Friday, December 11, 2009

I like these people.

I like these people, the Taiwanese. Whether it's Tzu Hui's parents, cousins, uncles, or the strangers who stop to help us, there is an unaffected quality. There seems an absence of suspicion. A generosity in place of grasping, it's deep in the culture, and seems to have seeped into the genetic makeup. There are few Westerners. We see less than a dozen the whole trip. Maybe the Taiwanese are not bored with tourists, or don't see us as a source of income the way it can feel in other places I've visited. If anyone even notices us, it's usually to offer help, a nod, or to try their English, "bye bye" the bus driver says. While teenagers and college students dress like, act like the ones I teach at FIT. I feel at home.

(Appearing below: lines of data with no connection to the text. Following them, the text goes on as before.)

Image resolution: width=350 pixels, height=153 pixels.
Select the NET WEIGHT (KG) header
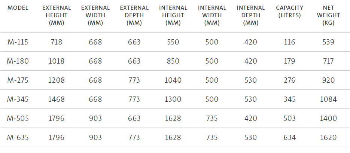coord(328,15)
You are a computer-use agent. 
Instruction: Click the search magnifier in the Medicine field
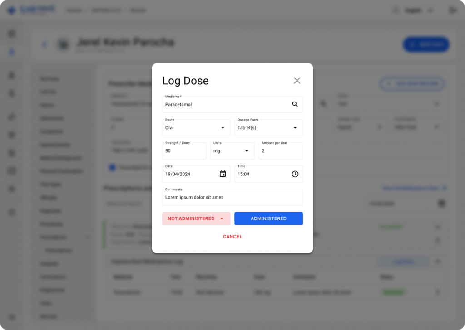point(295,104)
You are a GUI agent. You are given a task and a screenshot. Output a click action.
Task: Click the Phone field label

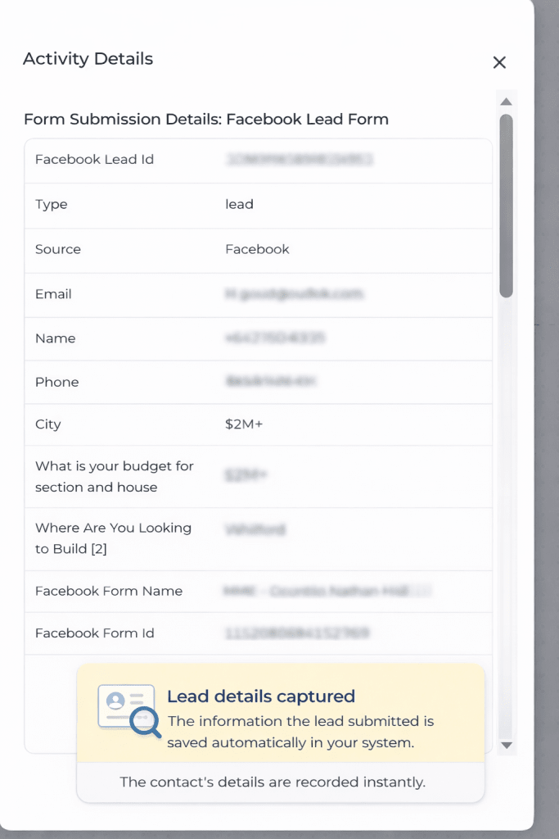tap(56, 382)
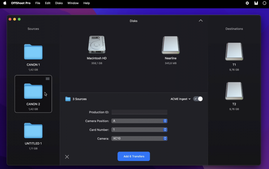Open the Apple menu

[x=5, y=3]
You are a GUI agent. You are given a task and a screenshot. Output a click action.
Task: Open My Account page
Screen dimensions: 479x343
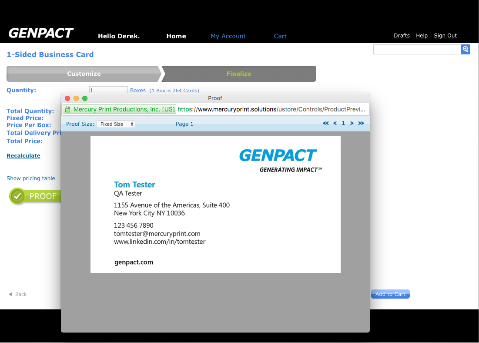coord(228,36)
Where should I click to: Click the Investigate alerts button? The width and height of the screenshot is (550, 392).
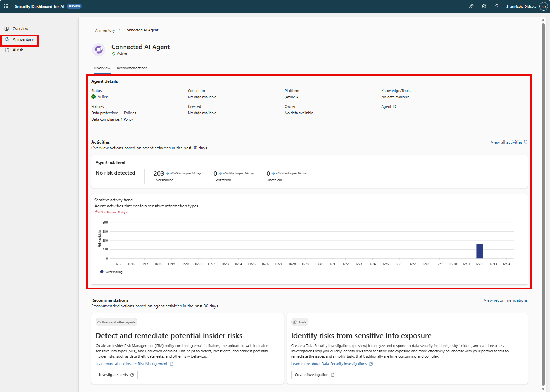tap(116, 375)
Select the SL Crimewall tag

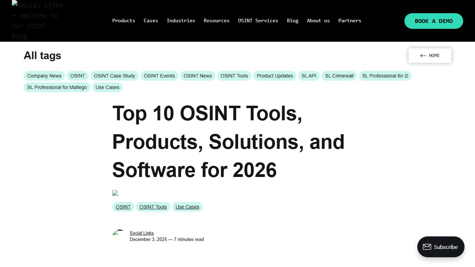point(339,76)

On our first afternoon, Tzu Hui and BongChen, or rather Sabrina and Rainbow, pick us up at our hotel. They have Chinese names and English ones -- names chosen not because they are translations, simply because they like them. Rainbow tells me Monique sounds like the Chinese word for Jasmine. I like it and adopt it for my own. That first afternoon we meet Sabrina's brother Jimmy, and then our waiter's name is Vivid. I can't remember Jimmy's Chinese name. I don't need to. He's more American than I am in conversation. Jed and Jimmy get into a deep discussion about the World Series -- plays, players, possible trades.

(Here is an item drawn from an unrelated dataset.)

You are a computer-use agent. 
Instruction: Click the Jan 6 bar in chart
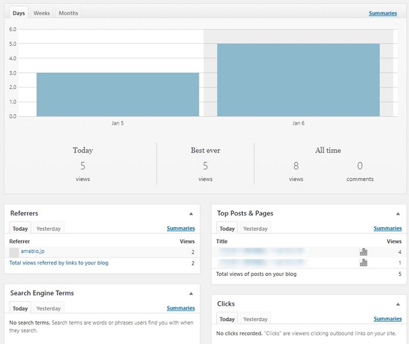pyautogui.click(x=298, y=80)
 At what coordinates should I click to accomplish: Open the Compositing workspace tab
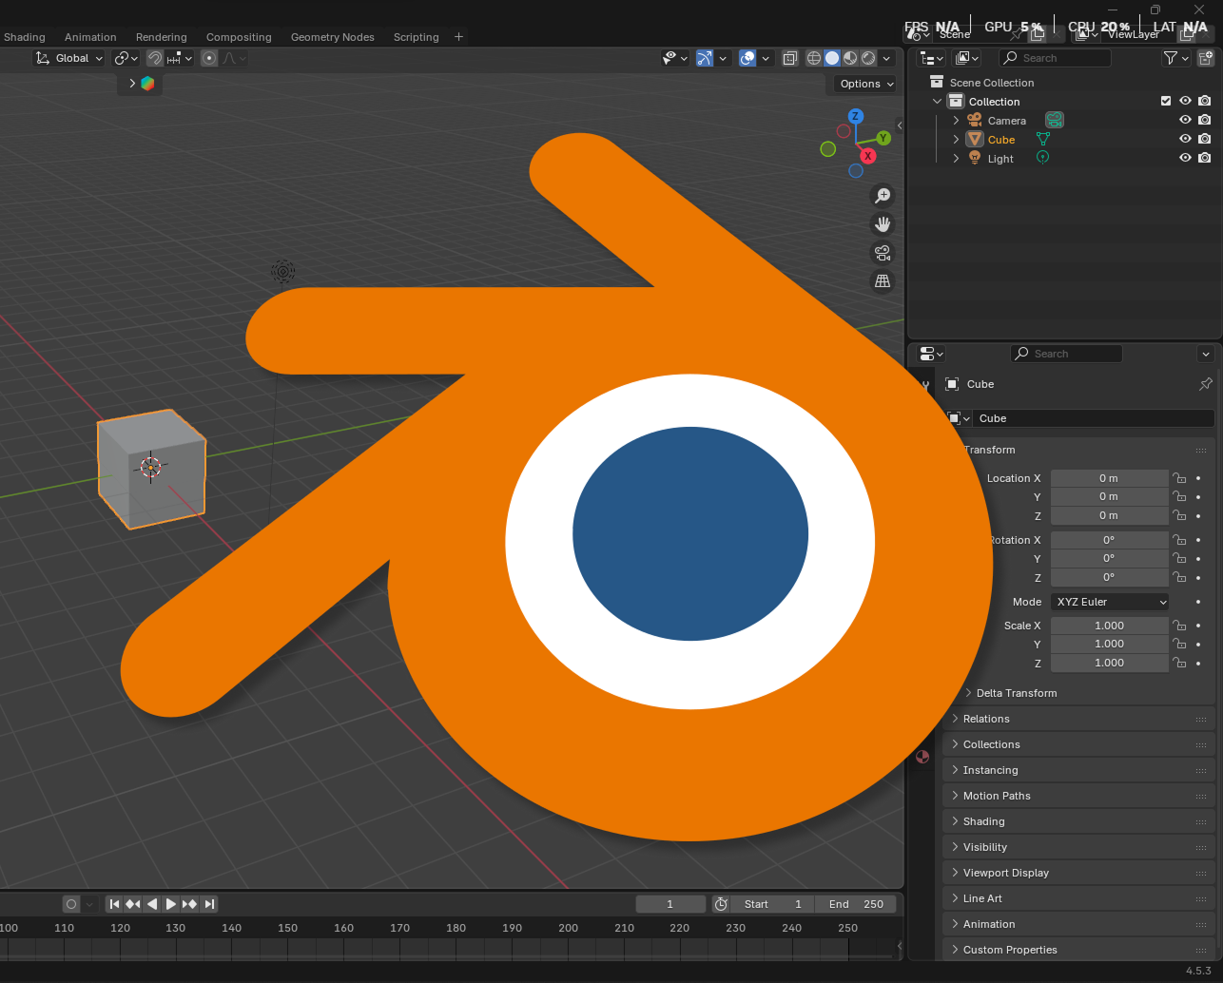239,37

Sabrina is at this moment more beautiful than anyone I know. She is radiant with wedding at week's end. She is thinner than in school, and her dark hair shimmers and swings. Rainbow beams. As Jed says, he looks as if he's died and gone to heaven by winning this gorgeous, smart woman. He is warm and funny, intelligent and easy to be with. As we get to know him, he welcomes us to his heart and into his home, the home he shares with Sabrina and right now Jimmy. We settle in on their couch, drink tea and chat comfortably. I am grateful to Sabrina for inviting us along on this adventure. But, Jed made it all happen. Three days before I had been teaching a class. Jed kept the flight numbers, the passports, the lists, got the money, the snacks, repacked the suitcases. I watch him chatting amiably with these people from my life, not his, and I love him for it, for everything. It is going well.